Besides, I didn't have a publisher. I didn't even considered looking for one until the book was finished, assuming that I'd just publish it myself through CreateSpace (Amazon's self-publishing platform), as I had done my previous works. But then, this project had something those earlier books hadn't: a large number of historical images, along with a collection of photos I'd taken myself. I'm a writer by profession, but I've always enjoyed photography, and to be honest, I got as big a kick out of taking pictures for "Fresno Growing Up" as I did writing the text.

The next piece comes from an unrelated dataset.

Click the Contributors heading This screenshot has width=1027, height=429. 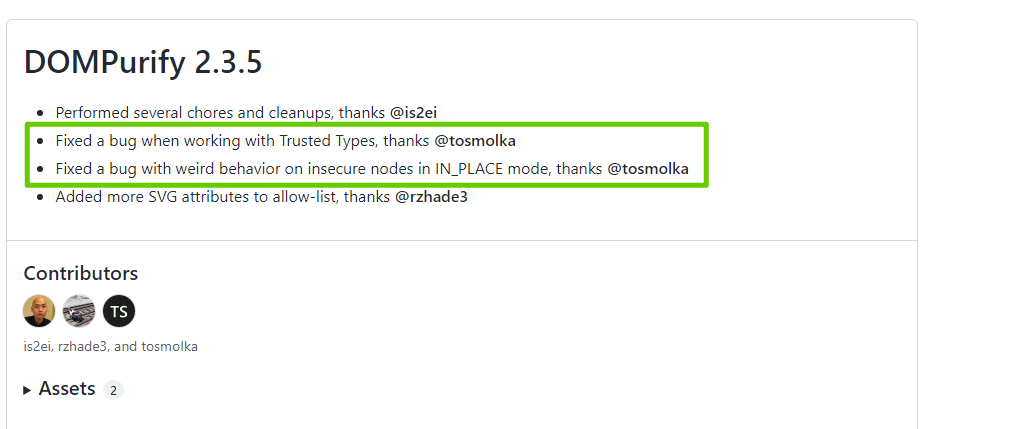pyautogui.click(x=81, y=273)
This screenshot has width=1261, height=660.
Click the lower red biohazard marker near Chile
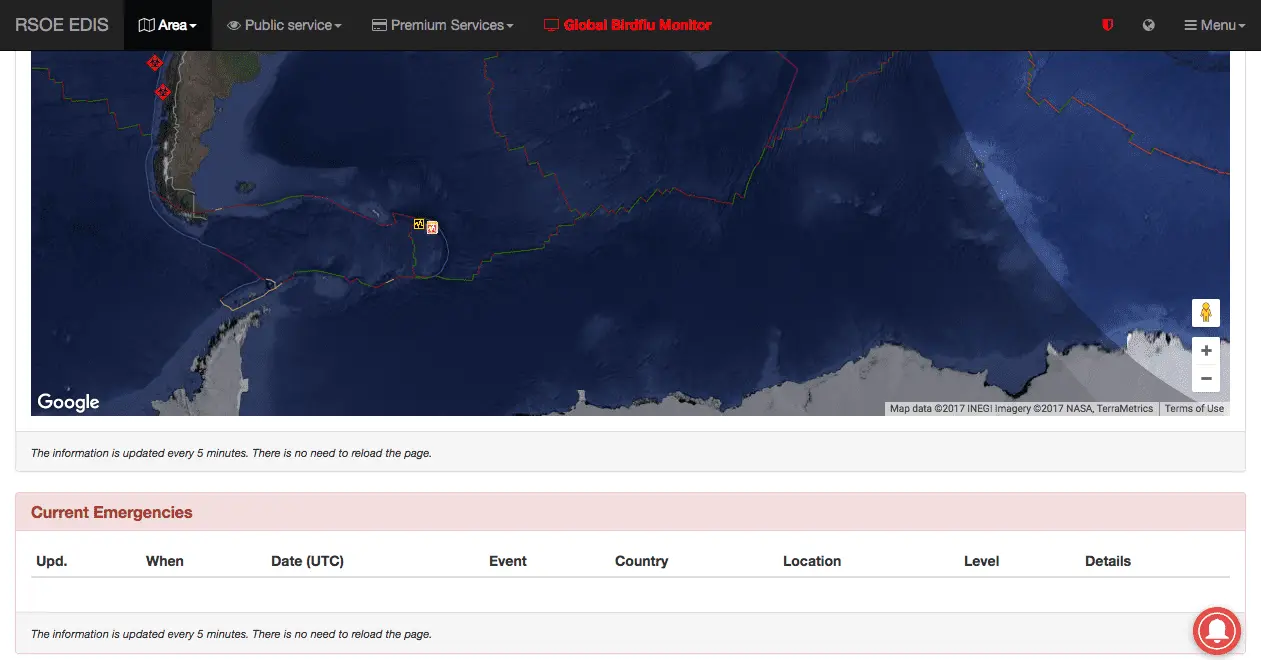click(163, 93)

Bottom line: I knew I couldn't create the kind of presentation I wanted for these images within the constraints of CreateSpace's platform, so I decided to test the waters with traditional publishing by contacting Linden. The Fresno-based publisher had a great track record (nearly four decades in the business) and had published just the sort of regional history book I was producing. Among its titles: Catherine Morison Rehart's series on "The Valley's Legends & Legacies," illustrated books by Pat Hunter and Janice Stevens, and volumes showcasing Pop Laval's vintage photos of Fresno.

I had heard one horror story after another about authors papering their walls with rejection notices and unagented authors not even being considered for publication, so I was ecstatic when I heard back from the folks at Linden that they were interested in publishing my book on their Craven Street label. Now, with the book scheduled to hit the shelves in just over two weeks, I'm just as excited as I was then - if not more so. The quality of the book's presentation not only met my high expectations, it exceeded them, and I believe provides a fitting tribute to Fresno during the era covered in the work. It's my hope that those who grew up in Fresno during the postwar period will agree with me, and will join me in the concluding that, contrary to that nettlesome old saying, sometimes you can go home again.